» YOUR TASK: Every line of the material is to be given again exactly.

» DATA EXTRACT:

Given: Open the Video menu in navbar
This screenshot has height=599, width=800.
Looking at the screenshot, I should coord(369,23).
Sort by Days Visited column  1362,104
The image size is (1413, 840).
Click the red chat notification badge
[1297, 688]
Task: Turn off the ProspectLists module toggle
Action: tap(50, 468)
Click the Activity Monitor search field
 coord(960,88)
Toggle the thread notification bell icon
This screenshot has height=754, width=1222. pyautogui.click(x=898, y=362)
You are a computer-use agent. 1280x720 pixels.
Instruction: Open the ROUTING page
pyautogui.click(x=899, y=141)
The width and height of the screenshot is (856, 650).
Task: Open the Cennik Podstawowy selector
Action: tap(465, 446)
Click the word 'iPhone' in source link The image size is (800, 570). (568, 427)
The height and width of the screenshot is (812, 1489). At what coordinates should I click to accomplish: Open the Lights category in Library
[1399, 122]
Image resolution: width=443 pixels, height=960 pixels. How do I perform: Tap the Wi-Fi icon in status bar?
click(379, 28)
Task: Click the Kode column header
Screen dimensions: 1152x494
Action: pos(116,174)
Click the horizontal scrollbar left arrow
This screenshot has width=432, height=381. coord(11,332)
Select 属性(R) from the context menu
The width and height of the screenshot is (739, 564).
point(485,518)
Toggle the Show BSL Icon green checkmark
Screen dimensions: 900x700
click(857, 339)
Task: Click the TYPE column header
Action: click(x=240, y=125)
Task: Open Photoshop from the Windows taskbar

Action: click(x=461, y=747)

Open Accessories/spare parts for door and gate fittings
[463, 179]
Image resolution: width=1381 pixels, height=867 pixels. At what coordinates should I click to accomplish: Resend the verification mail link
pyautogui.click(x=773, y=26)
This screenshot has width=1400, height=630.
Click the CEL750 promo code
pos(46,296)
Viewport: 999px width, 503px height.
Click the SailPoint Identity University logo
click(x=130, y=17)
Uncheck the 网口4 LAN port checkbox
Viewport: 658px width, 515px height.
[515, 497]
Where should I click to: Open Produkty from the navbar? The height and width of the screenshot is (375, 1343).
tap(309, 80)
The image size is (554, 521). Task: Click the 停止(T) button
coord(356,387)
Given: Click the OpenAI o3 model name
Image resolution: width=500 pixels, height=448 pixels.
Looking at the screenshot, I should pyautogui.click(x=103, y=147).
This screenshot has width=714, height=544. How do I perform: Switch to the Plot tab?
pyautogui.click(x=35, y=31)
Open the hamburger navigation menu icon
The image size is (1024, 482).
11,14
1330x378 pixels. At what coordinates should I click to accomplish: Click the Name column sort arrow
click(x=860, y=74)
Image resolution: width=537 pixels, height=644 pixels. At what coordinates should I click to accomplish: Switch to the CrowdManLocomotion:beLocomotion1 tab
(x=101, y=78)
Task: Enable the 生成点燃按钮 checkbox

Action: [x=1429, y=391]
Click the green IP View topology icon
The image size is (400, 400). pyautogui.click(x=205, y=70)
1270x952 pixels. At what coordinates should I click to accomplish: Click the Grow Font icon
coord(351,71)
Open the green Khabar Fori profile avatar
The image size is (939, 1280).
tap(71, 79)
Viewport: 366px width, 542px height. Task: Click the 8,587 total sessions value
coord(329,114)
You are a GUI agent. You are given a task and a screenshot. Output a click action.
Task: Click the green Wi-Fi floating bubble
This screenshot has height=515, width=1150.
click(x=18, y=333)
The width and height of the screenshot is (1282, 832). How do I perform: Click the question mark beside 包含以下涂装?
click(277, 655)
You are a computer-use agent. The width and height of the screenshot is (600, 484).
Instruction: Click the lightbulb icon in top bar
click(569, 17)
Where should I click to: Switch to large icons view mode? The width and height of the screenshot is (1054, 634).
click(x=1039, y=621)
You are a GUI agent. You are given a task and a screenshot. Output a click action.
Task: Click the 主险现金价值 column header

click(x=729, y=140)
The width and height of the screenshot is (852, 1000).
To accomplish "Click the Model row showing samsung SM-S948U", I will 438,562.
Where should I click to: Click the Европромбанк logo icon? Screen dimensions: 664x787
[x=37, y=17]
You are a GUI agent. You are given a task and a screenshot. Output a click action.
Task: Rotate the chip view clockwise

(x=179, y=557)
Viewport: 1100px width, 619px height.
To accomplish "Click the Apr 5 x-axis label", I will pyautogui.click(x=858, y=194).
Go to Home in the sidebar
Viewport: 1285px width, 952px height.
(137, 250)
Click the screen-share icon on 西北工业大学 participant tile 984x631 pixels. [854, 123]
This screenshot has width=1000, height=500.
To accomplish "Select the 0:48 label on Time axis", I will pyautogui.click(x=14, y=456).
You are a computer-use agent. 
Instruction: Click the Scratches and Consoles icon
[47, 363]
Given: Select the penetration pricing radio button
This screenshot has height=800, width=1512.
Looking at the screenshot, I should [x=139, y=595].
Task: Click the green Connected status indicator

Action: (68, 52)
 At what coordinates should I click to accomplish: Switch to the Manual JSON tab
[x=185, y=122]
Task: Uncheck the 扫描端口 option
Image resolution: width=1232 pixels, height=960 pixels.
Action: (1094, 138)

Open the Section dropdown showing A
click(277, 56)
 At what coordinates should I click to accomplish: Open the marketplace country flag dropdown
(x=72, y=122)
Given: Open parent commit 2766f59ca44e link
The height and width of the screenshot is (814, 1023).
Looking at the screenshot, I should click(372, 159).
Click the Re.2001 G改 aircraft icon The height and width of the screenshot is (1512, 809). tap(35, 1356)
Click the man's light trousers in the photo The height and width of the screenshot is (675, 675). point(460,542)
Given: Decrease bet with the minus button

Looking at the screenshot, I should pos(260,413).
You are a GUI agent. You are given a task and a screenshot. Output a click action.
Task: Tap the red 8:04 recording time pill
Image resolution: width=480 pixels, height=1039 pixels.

» TASK RESULT:
Given: Open the Video menu in navbar
This screenshot has height=599, width=800.
Looking at the screenshot, I should coord(369,23).
Sort by Days Visited column  1362,104
The image size is (1413, 840).
Click the red chat notification badge
[1297, 688]
Task: Turn off the ProspectLists module toggle
Action: tap(50, 468)
Click the Activity Monitor search field
 coord(960,88)
Toggle the thread notification bell icon
This screenshot has height=754, width=1222. pyautogui.click(x=898, y=362)
You are a computer-use agent. 1280x720 pixels.
Instruction: Open the ROUTING page
pyautogui.click(x=899, y=141)
The width and height of the screenshot is (856, 650).
Task: Open the Cennik Podstawowy selector
Action: tap(465, 446)
Click the word 'iPhone' in source link The image size is (800, 570). (568, 427)
The height and width of the screenshot is (812, 1489). At what coordinates should I click to accomplish: Open the Lights category in Library
[1399, 122]
Image resolution: width=443 pixels, height=960 pixels. How do I perform: Tap the Wi-Fi icon in status bar?
click(379, 28)
Task: Click the Kode column header
Screen dimensions: 1152x494
Action: pos(116,174)
Click the horizontal scrollbar left arrow
This screenshot has width=432, height=381. coord(11,332)
Select 属性(R) from the context menu
The width and height of the screenshot is (739, 564).
point(485,518)
Toggle the Show BSL Icon green checkmark
Screen dimensions: 900x700
click(857, 339)
Task: Click the TYPE column header
Action: click(x=240, y=125)
Task: Open Photoshop from the Windows taskbar

Action: click(x=461, y=747)

Open Accessories/spare parts for door and gate fittings
[463, 179]
Image resolution: width=1381 pixels, height=867 pixels. At what coordinates should I click to accomplish: Resend the verification mail link
pyautogui.click(x=773, y=26)
This screenshot has width=1400, height=630.
Click the CEL750 promo code
pos(46,296)
Viewport: 999px width, 503px height.
Click the SailPoint Identity University logo
click(x=130, y=17)
Uncheck the 网口4 LAN port checkbox
Viewport: 658px width, 515px height.
[515, 497]
Where should I click to: Open Produkty from the navbar? The height and width of the screenshot is (375, 1343).
tap(309, 80)
The image size is (554, 521). Task: Click the 停止(T) button
coord(356,387)
Given: Click the OpenAI o3 model name
Image resolution: width=500 pixels, height=448 pixels.
Looking at the screenshot, I should pyautogui.click(x=103, y=147).
This screenshot has width=714, height=544. How do I perform: Switch to the Plot tab?
pyautogui.click(x=35, y=31)
Open the hamburger navigation menu icon
The image size is (1024, 482).
11,14
1330x378 pixels. At what coordinates should I click to accomplish: Click the Name column sort arrow
click(x=860, y=74)
Image resolution: width=537 pixels, height=644 pixels. At what coordinates should I click to accomplish: Switch to the CrowdManLocomotion:beLocomotion1 tab
(x=101, y=78)
Task: Enable the 生成点燃按钮 checkbox

Action: [x=1429, y=391]
Click the green IP View topology icon
The image size is (400, 400). pyautogui.click(x=205, y=70)
1270x952 pixels. At what coordinates should I click to accomplish: Click the Grow Font icon
coord(351,71)
Open the green Khabar Fori profile avatar
The image size is (939, 1280).
tap(71, 79)
Viewport: 366px width, 542px height. Task: Click the 8,587 total sessions value
coord(329,114)
You are a GUI agent. You are given a task and a screenshot. Output a click action.
Task: Click the green Wi-Fi floating bubble
This screenshot has height=515, width=1150.
click(x=18, y=333)
The width and height of the screenshot is (1282, 832). How do I perform: Click the question mark beside 包含以下涂装?
click(277, 655)
You are a computer-use agent. The width and height of the screenshot is (600, 484).
Instruction: Click the lightbulb icon in top bar
click(569, 17)
Where should I click to: Switch to large icons view mode? The width and height of the screenshot is (1054, 634).
click(x=1039, y=621)
You are a GUI agent. You are given a task and a screenshot. Output a click action.
Task: Click the 主险现金价值 column header

click(x=729, y=140)
The width and height of the screenshot is (852, 1000).
To accomplish "Click the Model row showing samsung SM-S948U", I will 438,562.
Where should I click to: Click the Европромбанк logo icon? Screen dimensions: 664x787
[x=37, y=17]
You are a GUI agent. You are given a task and a screenshot. Output a click action.
Task: Rotate the chip view clockwise

(x=179, y=557)
Viewport: 1100px width, 619px height.
To accomplish "Click the Apr 5 x-axis label", I will pyautogui.click(x=858, y=194).
Go to Home in the sidebar
Viewport: 1285px width, 952px height.
(137, 250)
Click the screen-share icon on 西北工业大学 participant tile 984x631 pixels. [854, 123]
This screenshot has width=1000, height=500.
To accomplish "Select the 0:48 label on Time axis", I will pyautogui.click(x=14, y=456).
You are a computer-use agent. 
Instruction: Click the Scratches and Consoles icon
[47, 363]
Given: Select the penetration pricing radio button
This screenshot has height=800, width=1512.
Looking at the screenshot, I should [x=139, y=595].
Task: Click the green Connected status indicator

Action: (68, 52)
 At what coordinates should I click to accomplish: Switch to the Manual JSON tab
[x=185, y=122]
Task: Uncheck the 扫描端口 option
Image resolution: width=1232 pixels, height=960 pixels.
Action: (1094, 138)

Open the Section dropdown showing A
click(277, 56)
 At what coordinates should I click to accomplish: Open the marketplace country flag dropdown
(x=72, y=122)
Given: Open parent commit 2766f59ca44e link
The height and width of the screenshot is (814, 1023).
Looking at the screenshot, I should click(372, 159).
Click the Re.2001 G改 aircraft icon The height and width of the screenshot is (1512, 809). tap(35, 1356)
Click the man's light trousers in the photo The height and width of the screenshot is (675, 675). point(460,542)
Given: Decrease bet with the minus button

Looking at the screenshot, I should pos(260,413).
You are a GUI agent. You are given a task and a screenshot. Output a click action.
Task: Tap the red 8:04 recording time pill
Image resolution: width=480 pixels, height=1039 pixels.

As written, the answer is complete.